Flashdevelop is a blazingly fast and free alternative for those on a Windows platform.
1. Create a new project and set your output preferences.
2. Copy the class file into the projects folder and right click it to select "Always Compile".
3. Export the SWF using CTRL+enter
As for Flash and Flex Builder, you may need to copy some extra supporting files into the projects folder, just as explained above.
In Flash, you either put code on the main timeline (procedural programming) or you enter the path to the Actionscript class in the Properties panel as the Document Path. In this case, we'll need to set up the Document Class.
1. Start by creating a new FLA file and save it in the same folder as the class you want to use.
2. The next step is to set the Document class. Open the Properties Panel and locate the Document Class input field.
(Note: in Flash CS4, this input is just called "Class")

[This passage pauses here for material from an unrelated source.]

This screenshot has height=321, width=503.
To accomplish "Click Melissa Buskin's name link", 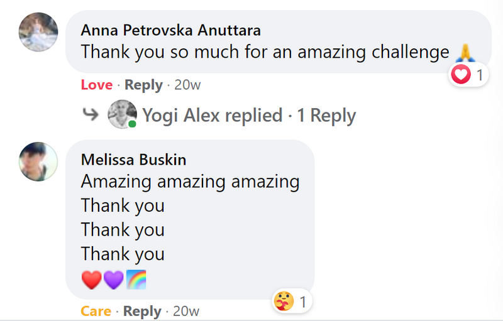I will tap(133, 160).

If you want to use the class file named "Basic07_plane.as", you'll type "Basic07_plane" (without the .as) into the document class input. To confirm that the path was correct, click the pencil just next to the input. This will make Flash open up the Document class file for editing. If the path is incorrect, you'll receive this warning:
If you get this warning, make sure the FLA is saved in the same folder as the Actionscript class.
3. Unless the class contains references to bitmaps or requires a custom Stage size, you can now export the file using the menu Control -> Test movie.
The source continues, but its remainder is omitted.